En 1992 Carlos Menem era Presidente de Argentina y Néstor Kirchner gobernador de la provincia de Santa Cruz. Menem era el adalid de la privatización de YPF pero no tenía el apoyo suficiente en el Congreso para llevarlo a cabo. En agosto de ese año, Kirchner asume la Presidencia de la Organización Federal de Estados Productores de Hidrocarburos que engloba varias provincias. El acuerdo al que se llega es el siguiente: Kirchner apoya a Menem a cambio de 480 millones de dólares que se reconocen como deuda con la provincia.

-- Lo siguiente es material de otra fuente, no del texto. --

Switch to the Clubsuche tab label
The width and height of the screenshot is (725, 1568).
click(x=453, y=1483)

Así, el camino para el acuerdo queda despejado.

Cristina Kirchner es diputada en el Congreso y apoya con un discurso y su firma la postura de su marido.

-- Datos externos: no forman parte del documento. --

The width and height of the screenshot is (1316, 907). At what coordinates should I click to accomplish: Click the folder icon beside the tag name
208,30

Gracias a ese fundamental apoyo la provincia de Santa Cruz recibió en 1993 la cantidad de  654 millones de dólares, con los que se compraron acciones por valor de 290 millones y se vendieron por 670. Un gran negocio, no?.

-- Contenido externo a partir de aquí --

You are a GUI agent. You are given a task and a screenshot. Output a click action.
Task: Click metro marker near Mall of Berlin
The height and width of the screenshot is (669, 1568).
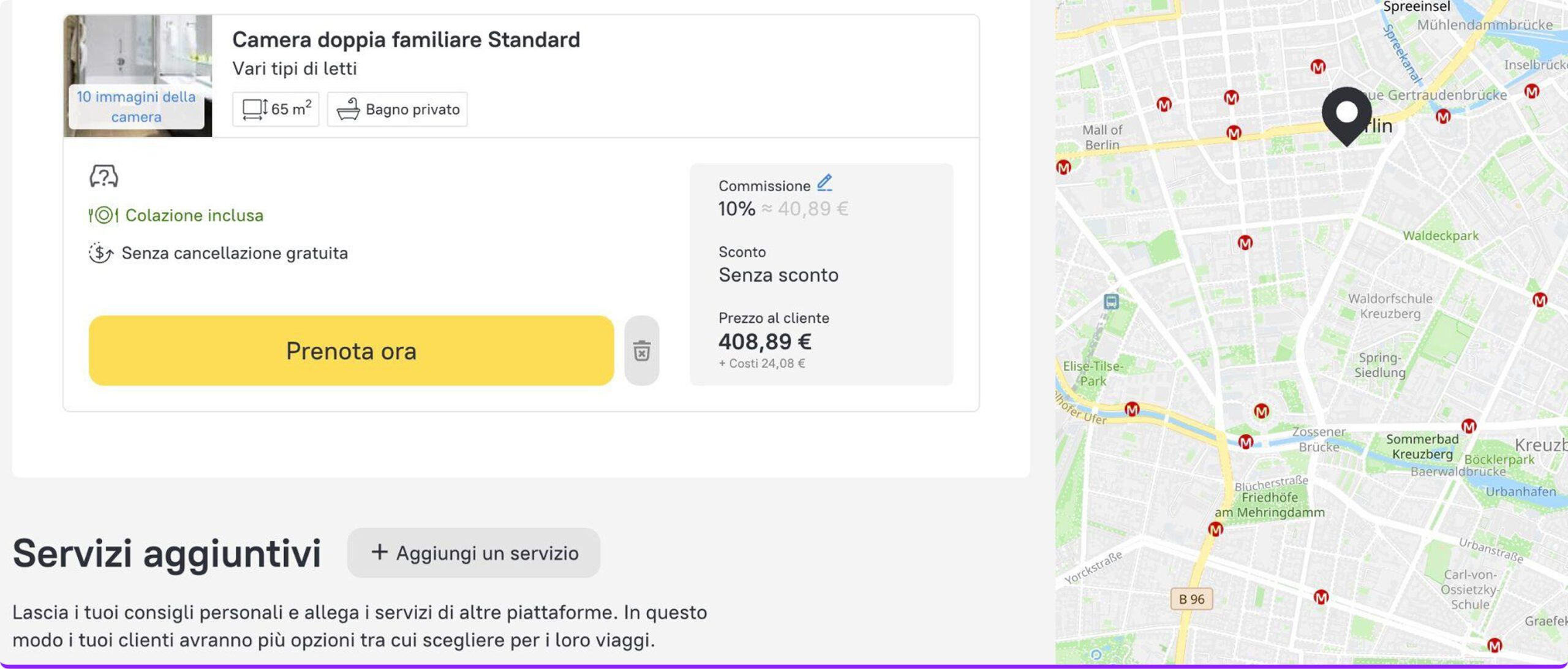coord(1064,167)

La cuestión importante es por qué esta pareja del peronismo es capaz de apoyar una causa y también la contraria.  La razón es sencilla: Poder y Control Político. Si en 1992 apostaron por la privatización y ahora por la expropiación es porque les convenía a sus intereses políticos y económicos. En 1992 les supuso una ganancia tanto política ( más poder  en su provincia gracias al acuerdo ) como económica ( crear un grupo de intereses alrededor de ellos que fueran su apoyo en el ascenso planeado al Olimpo).  En 2102 la expropiación es un instrumento de control de la principal fuente de abastecimiento de un país y sirve de mensaje al exterior como instrumento de dominación para los que quedan todavía invirtiendo o quieran hacerlo en el futuro.  Su marido no se encuentra entre los vivos pero en su carrera política iban de la mano y no dudamos de que en este asunto también habrían actuado como pareja presidencial.

¿ Quiénes son los perjudicados por esta medida?. Repsol ha sufrido un golpe duro con esta expropiación pero no me cabe duda que a medio y largo plazo el futuro les sonreirá y se recuperarán de este golpe. Hay muchos países en los que se puede invertir y dónde se respetan las inversiones y la seguridad jurídica. No, Venezuela no está entre ellas.  Los principales perjudicados serán los propios ciudadanos argentinos. Por dos razones principales. La primera es que quedan en manos de un gobierno autoritario que si son capaces de atreverse con una gran multinacional no hay que ser muy imaginativos para pensar que pueden hacer con sus ciudadanos y con sus empresas. El populismo, principalmente en Sudamérica, siempre ha contado con muchos defensores lo cual no deja de ser curioso porque a lo largo de la historia, sobre todo en Argentina, han ido dejando al país en una situación peor a la que recibieron. Y en segundo lugar, ¿ de dónde sacarán el dinero para pagar la expropiación?, ( si es que lo hacen). Acertaron, de sus ciudadanos. Por último, al quedar una fuente energética tan importante en manos de un Gobierno populista e incompetente se demostrará con el paso del tiempo una mayor ineficiencia en la gestión y posibles problemas de abastecimiento.

Una nueva huida hacia delante. Las Malvinas resucitan en 2012, ahora las ovejas comen petróleo. Argentina, en qué manos quedas.